■ Task item ■
Scan the records below for the word "link". Copy each line where it appears.

"""

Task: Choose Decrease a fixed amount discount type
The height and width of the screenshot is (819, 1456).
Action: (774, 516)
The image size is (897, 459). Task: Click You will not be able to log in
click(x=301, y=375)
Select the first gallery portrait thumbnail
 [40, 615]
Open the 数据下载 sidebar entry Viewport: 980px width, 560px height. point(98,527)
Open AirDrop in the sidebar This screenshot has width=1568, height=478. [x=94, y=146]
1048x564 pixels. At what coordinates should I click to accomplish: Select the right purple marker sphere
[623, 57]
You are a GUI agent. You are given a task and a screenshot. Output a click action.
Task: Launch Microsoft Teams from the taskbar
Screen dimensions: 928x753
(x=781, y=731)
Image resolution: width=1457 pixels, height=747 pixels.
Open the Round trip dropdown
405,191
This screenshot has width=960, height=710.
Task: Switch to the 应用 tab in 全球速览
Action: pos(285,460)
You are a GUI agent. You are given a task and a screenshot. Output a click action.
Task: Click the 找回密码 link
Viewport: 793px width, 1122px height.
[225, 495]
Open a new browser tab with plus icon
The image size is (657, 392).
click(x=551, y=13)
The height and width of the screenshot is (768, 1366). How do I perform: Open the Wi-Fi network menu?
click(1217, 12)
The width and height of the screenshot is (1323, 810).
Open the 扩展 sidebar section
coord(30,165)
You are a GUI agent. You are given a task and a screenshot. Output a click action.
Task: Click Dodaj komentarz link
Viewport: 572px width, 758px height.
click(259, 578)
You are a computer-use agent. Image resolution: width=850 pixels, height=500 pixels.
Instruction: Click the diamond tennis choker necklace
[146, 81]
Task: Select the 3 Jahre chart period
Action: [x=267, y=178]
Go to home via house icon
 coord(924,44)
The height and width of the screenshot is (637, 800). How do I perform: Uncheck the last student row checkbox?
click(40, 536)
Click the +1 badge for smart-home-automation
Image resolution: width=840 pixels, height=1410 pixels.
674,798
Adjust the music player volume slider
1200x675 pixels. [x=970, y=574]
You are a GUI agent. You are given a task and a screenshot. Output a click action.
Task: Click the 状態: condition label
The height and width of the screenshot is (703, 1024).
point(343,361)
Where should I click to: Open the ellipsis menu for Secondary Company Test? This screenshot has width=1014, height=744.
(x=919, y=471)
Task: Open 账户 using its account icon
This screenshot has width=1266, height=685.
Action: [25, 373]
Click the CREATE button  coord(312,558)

"""

■ Response area ■
Task: Click the 找回密码 link
Task: Click Dodaj komentarz link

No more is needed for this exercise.